PROVIDED MATERIAL
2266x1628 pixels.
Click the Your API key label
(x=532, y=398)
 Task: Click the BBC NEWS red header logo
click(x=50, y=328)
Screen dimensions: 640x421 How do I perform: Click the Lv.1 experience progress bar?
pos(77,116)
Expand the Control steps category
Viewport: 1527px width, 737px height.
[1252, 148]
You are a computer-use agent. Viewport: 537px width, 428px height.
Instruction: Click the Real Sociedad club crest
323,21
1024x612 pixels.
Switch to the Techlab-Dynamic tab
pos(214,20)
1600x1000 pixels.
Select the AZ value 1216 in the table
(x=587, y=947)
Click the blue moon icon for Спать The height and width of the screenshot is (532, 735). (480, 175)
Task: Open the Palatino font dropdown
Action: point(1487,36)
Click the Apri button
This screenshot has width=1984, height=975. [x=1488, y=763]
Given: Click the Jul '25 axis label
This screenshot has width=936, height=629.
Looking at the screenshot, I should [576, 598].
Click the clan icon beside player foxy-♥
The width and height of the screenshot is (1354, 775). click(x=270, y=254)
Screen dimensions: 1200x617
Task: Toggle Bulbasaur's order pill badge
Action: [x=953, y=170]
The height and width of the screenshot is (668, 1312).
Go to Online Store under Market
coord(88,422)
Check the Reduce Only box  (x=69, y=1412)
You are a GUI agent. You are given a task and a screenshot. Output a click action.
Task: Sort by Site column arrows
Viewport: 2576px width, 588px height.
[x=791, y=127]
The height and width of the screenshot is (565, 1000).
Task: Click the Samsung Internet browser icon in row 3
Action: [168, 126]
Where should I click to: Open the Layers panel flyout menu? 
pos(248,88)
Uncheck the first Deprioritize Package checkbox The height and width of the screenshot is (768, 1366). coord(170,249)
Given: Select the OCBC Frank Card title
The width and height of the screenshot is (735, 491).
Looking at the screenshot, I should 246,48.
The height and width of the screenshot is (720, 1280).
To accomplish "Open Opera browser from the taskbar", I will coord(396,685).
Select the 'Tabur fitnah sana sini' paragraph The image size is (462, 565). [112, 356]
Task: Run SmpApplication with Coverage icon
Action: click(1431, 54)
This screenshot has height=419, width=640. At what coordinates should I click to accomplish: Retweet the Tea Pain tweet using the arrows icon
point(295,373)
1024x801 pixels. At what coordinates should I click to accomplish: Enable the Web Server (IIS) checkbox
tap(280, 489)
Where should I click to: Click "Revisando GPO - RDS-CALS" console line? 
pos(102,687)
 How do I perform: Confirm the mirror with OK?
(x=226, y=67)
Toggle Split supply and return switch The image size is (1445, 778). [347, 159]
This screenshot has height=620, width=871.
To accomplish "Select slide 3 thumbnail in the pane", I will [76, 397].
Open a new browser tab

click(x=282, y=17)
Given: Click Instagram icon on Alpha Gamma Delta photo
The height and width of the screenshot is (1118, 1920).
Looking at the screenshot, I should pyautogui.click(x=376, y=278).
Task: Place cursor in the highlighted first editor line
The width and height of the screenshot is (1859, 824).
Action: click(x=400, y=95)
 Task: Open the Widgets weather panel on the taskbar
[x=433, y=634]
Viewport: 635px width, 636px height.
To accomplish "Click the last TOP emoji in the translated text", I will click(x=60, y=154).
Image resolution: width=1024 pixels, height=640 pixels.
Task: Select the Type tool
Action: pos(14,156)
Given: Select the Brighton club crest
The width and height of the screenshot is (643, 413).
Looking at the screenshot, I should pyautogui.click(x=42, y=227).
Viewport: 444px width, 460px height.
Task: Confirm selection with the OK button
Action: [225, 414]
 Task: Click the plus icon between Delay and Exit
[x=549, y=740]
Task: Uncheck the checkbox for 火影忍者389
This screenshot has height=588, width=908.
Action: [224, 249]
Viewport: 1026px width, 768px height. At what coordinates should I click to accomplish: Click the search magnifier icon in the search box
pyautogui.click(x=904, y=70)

WHAT YOU NEED TO DO
Within the listing above, tally the lines holding the word "Uncheck". Give the tally only.

SOLUTION TO THIS EXERCISE
2